**Written request**
Starting with the line containing "The image size is (2165, 1426)." and going on through the line containing "will [x=1975, y=368].", write out only those records again in full, requests included, shifting every coordinate in the answers up by 92.

**Records shown**

----------------------------------------

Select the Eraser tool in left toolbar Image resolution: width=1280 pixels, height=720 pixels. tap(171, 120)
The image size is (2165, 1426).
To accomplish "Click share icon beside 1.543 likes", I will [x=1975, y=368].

----------------------------------------

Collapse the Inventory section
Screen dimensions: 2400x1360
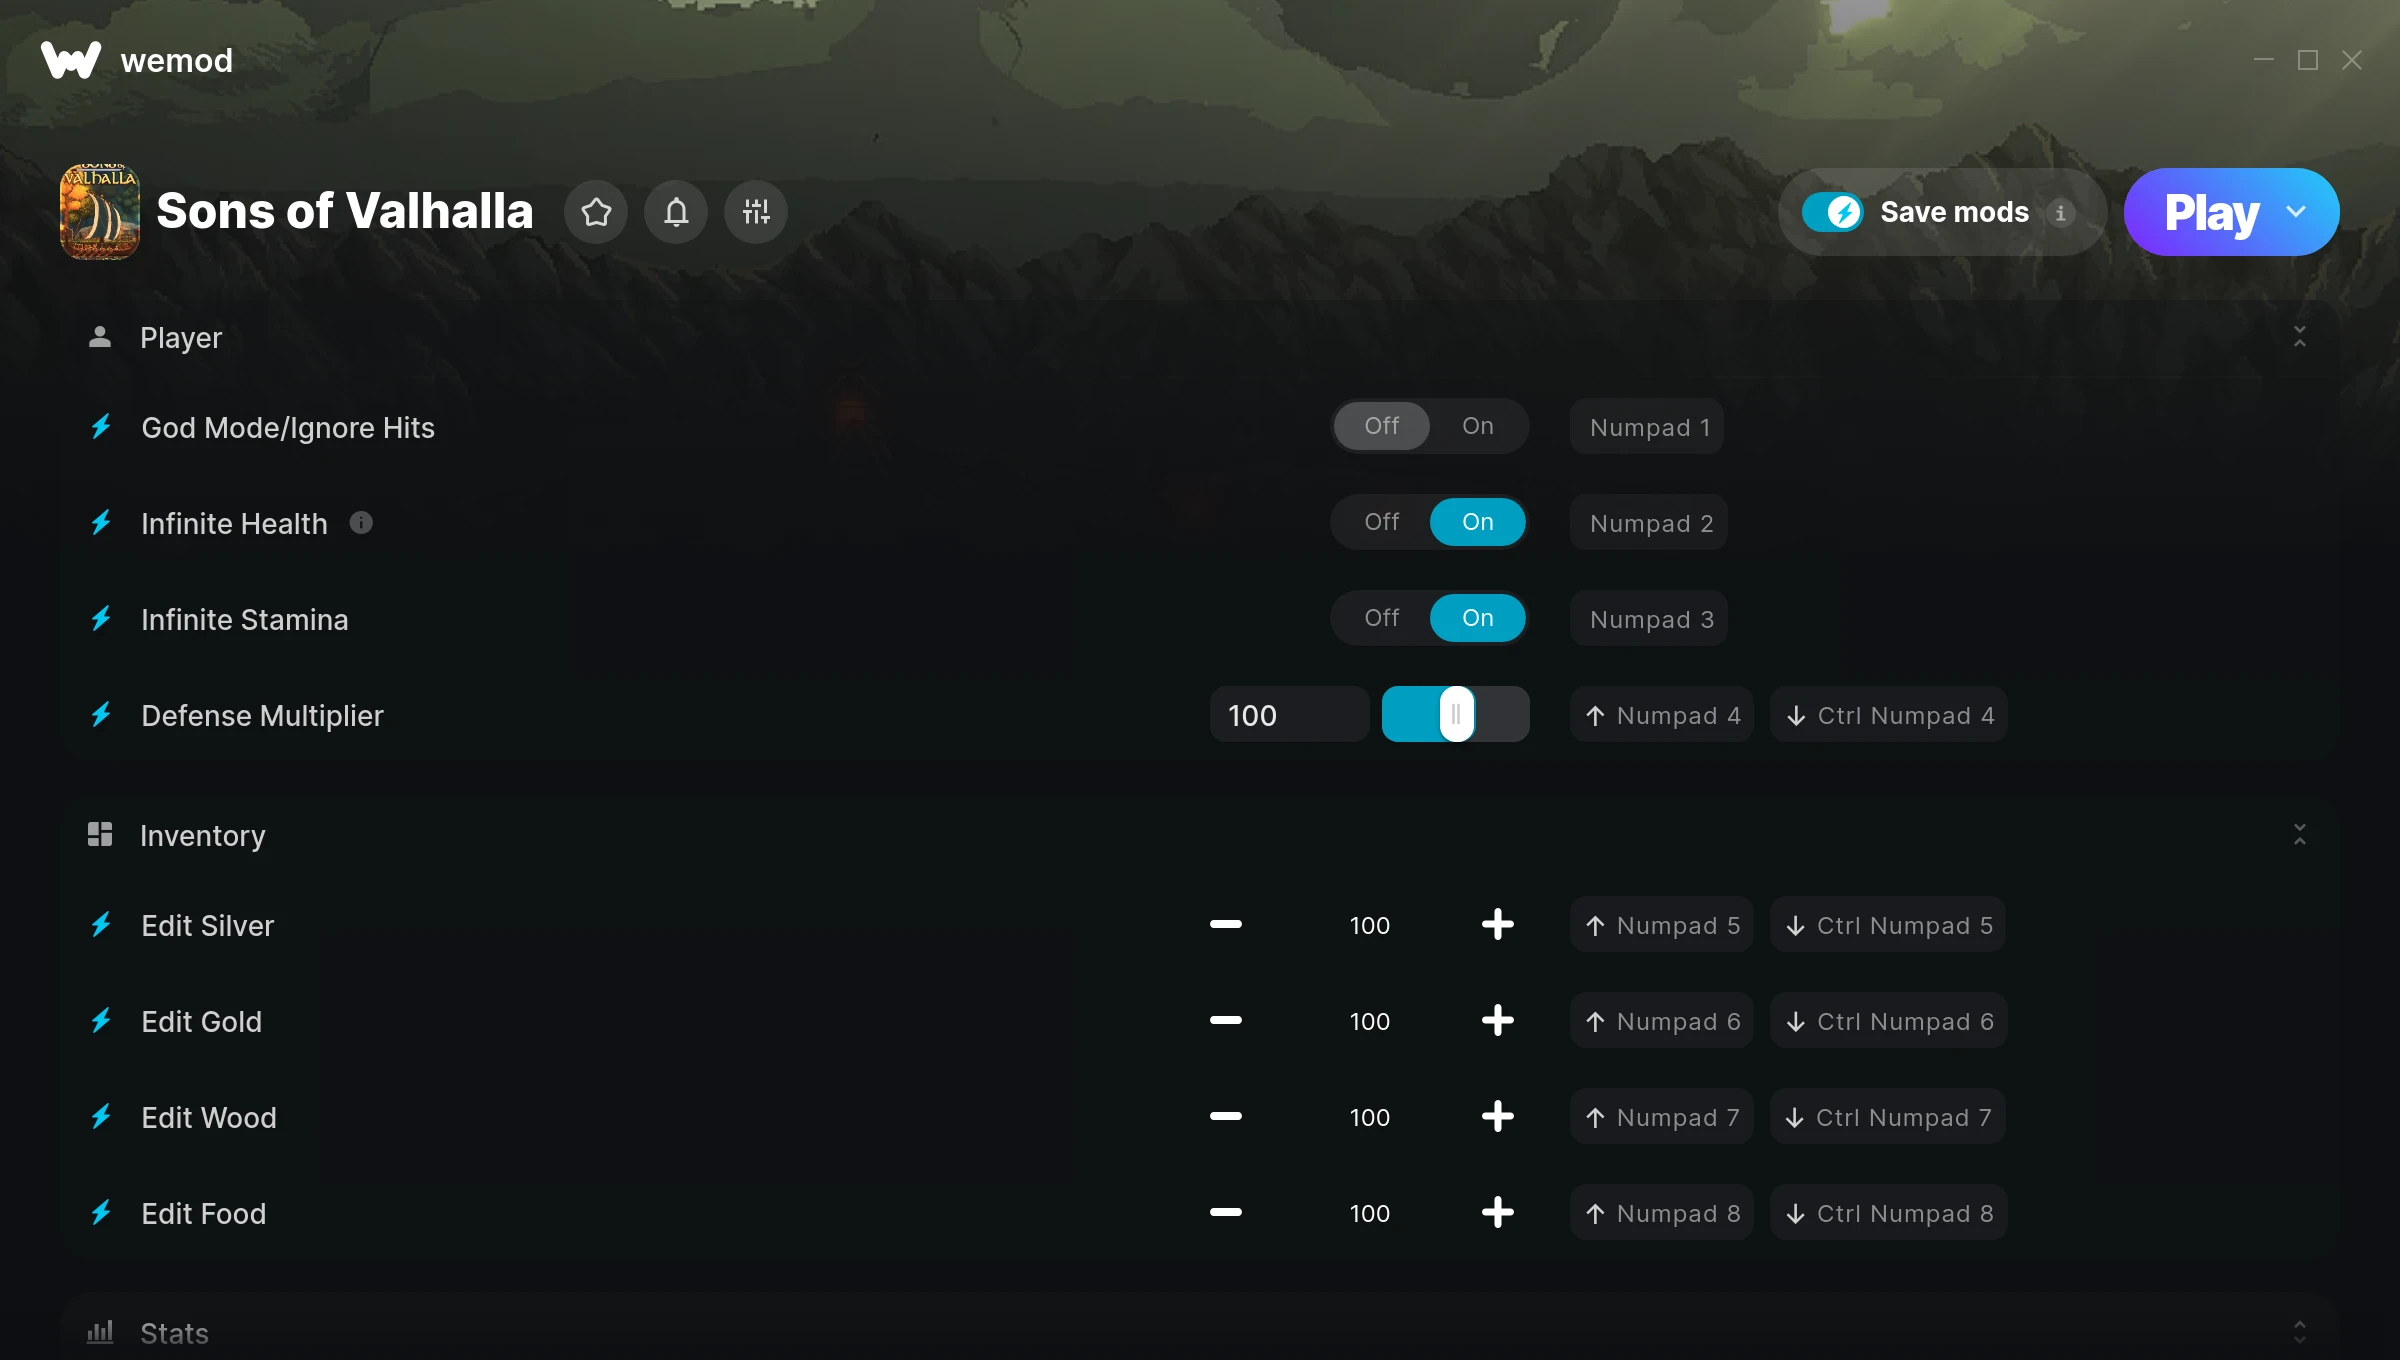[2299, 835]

----------------------------------------

**Result**
The image size is (2165, 1426).
To accomplish "Click share icon beside 1.543 likes", I will [x=2067, y=460].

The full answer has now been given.